Kansas City’s Sprint Center (that’s their new downtown arena) is suffering from underuse.
The Atlantic article The Empty Arena tells the story. Its subtitle is “If you build it, they might not come.” Despite being managed by a well-connected and experienced management group, no professional basketball or hockey team has moved in. Here’s bit more:
For now, Kansas City remains cautiously optimistic that the decision to build the Sprint Center was an enlightened one. The taxes that fund it are largely being paid by visitors, after all, and the concerts and NCAA games it has already attracted would have bypassed the old, outdated Kemper Arena. Mayor Mark Funkhouser, formerly the city auditor, had struggled to understand how spending $222 million on an arena made economic sense. “Now that I’ve inherited it,” he says, “I tell people it’s a shotgun wedding, but I have to make the marriage work. And if you look at it just in terms of the performance of the facility itself, it has exceeded expectations. It’s shiny and new. People like it.”
Who paid for the arena?
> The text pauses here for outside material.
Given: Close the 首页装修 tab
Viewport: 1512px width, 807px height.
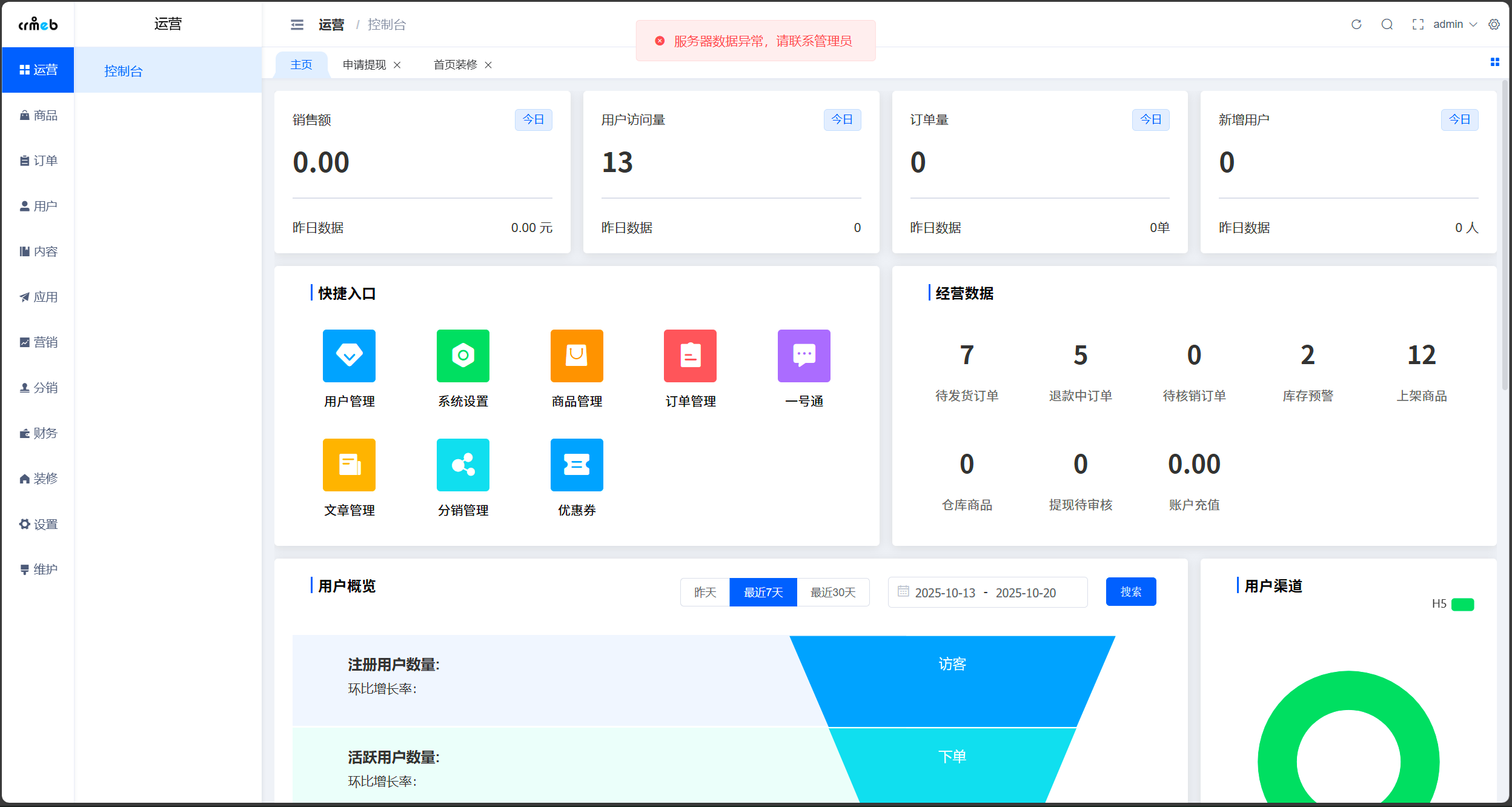Looking at the screenshot, I should (488, 65).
As the snippit above approvingly states, someone else besides the people of Kansas City did. $222 million from hotel and car-rental taxes funded the arena.
In Wichita, the Intrust Bank Arena (formerly known as the downtown Wichita arena), set to open next year, was paid for largely by its own hometown, as it was funded through a sales tax.
The Wichita arena, unlike Kansas City’s, has a tenant, a minor league hockey team. Even though the arena is owned by the citizens of Sedgwick County, details are kept secret from the people.